**Passage shown**
--- Start ---

This number is related to the aspect ratio. The most common number thrown around today, 1080p, comes from this statistic. A monitor with 1920x1080 resolution would fit the 1080p monitor. The 1920 is literally the number of pixels the monitor produces horizontally on the screen, while the 1080 is the number for the vertical dimension (in pixels). If you're wondering, the "p" stands for progressive scan, a presentation technique, as opposed to "i" (as in 1080i), which is defined as an interlaced output. Like most stats, with resolution, higher is often better and will produce a clearer picture with more definitive features.
There are two choices when it comes to backlight, and the market is very quickly turning it into only one; the older choice is CCFL, or Cold Cathode Fluorescent Light, the newer choice is LEDs. For CCFL displays, imagine the fluorescent light bulbs you find in a grocery store ceiling, but in a tiny size. These lights are crammed in to the bottom and top of your display, then made to reflect and shine outward through the previously-mentioned liquid crystal.
The dominant technology in use by most manufacturers now is the LED backlight, or light-emitting diodes. This technology utilizes a small, thin, even lower-power, brighter set of LEDs arranged in a matrix that shines forward from the back of your screen. Rather than lighting from the edges of the screen, LED backlights will often illuminate the entire back panel of the display, making for a more proportionate diffusion of light. Additionally, LEDs are smaller than cold cathode tubes, meaning monitors can be even skinnier.

--- End ---

**Task list**
**A.** In the passage on monitor resolution and backlights, do these statements agree with it? Answer yes or no for each, quoting the words that decide it: (i) The "p" in 1080p stands for progressive scan. (ii) CCFL lights sit along the left and right sides of the display. (iii) LEDs are larger than cold cathode tubes.
**B.** From the passage on monitor resolution and backlights, extract word for word the stretch starting at "This number is" and ending at "more definitive features.".
**C.** Extend the passage on monitor resolution and backlights with the text that would come right after its final sentence.
The listing after this passage comes from a separate source.

**Dataset excerpt**

--- Start ---

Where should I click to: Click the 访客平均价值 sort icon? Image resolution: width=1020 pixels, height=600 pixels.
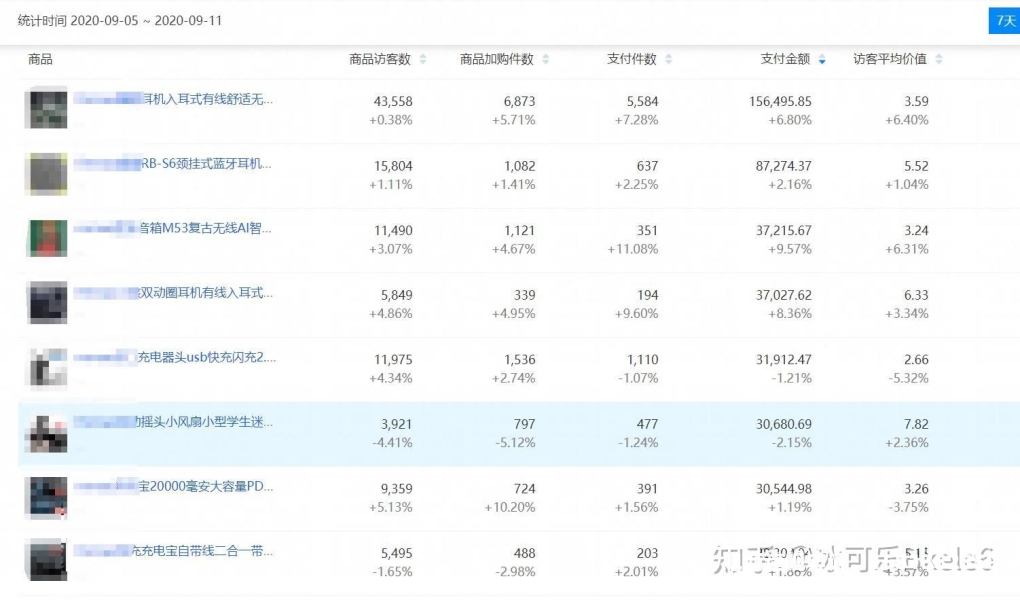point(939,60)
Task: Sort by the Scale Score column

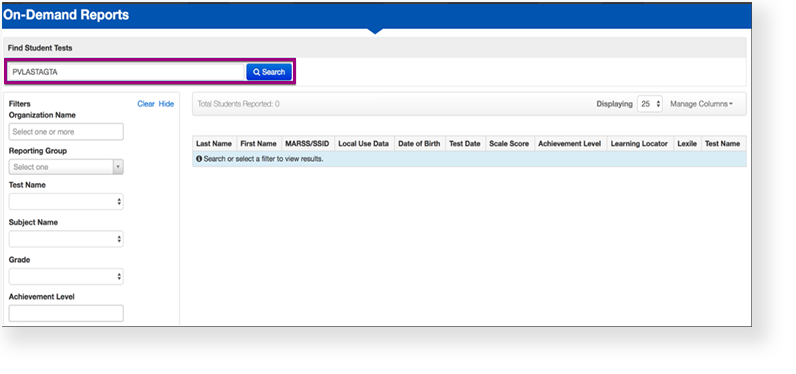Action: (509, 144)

--- End ---

**Exercise results**
**A.**
(i) Yes: 'the "p" stands for progressive scan'
(ii) No: "These lights are crammed in to the bottom and top of your display"
(iii) No: "LEDs are smaller than cold cathode tubes"

**B.**
This number is related to the aspect ratio. The most common number thrown around today, 1080p, comes from this statistic. A monitor with 1920x1080 resolution would fit the 1080p monitor. The 1920 is literally the number of pixels the monitor produces horizontally on the screen, while the 1080 is the number for the vertical dimension (in pixels). If you're wondering, the "p" stands for progressive scan, a presentation technique, as opposed to "i" (as in 1080i), which is defined as an interlaced output. Like most stats, with resolution, higher is often better and will produce a clearer picture with more definitive features.

**C.**
This is one of the least-known monitor statistics. Think of an old-fashioned window with a wooden "t" in it, dividing the window into four small panes. The pixel pitch then would be the thickness of the wood separating the panes. The thicker it is, the easier your eye will pick up the separation. The thinner the better, in this instance, as it will create a more immersive and less disrupted viewing experience.
Refresh Rate (horizontal/vertical)
This is how many times per second the LCD monitor can alter the same pixel, which reflects how many times per second the picture is sent to the monitor. The higher the number the better, but going past 240Hz is not very practical as there are very few sources that produce signal at that rate. There is also DSP interpolation, but that's another matter.
Common monitor refresh rates are 60Hz and 120Hz. In modern technology,120Hz monitors are often used with 3D Vision technology or other 3D products, as it will allow each eye to see at 60Hz. The refresh rate is also the cap of the FPS (or framerate) when utilizing vertical sync technology in game options; adaptive v-sync - available on most modern cards (nVidia's 301.42 drivers activated this feature for some older cards, too) - is a bit different, though.
This is the amount of time a pixel takes to change from black-to-white and then back-to-black again. The time is measured in milliseconds. The catch here is that most companies don't list their black-white-black, time but rather their gray-to-gray time -- this can potentially misrepresent a monitor's performance when comparing multiple monitors which measure by differing standards. Gray-to-gray (GTG) is a similar measurement, but it's faster (because the color range is smaller), which makes the manufacturers seem like they're giving you more for your money. Lower is better, but check for GTG vs. black-white-black measurements. If one monitor uses black-white-black and is slightly slower than a monitor using gray-to-gray, it's possible that the only reason they're different is the form of measurement. Response time has largely become a marketing specification for this reason.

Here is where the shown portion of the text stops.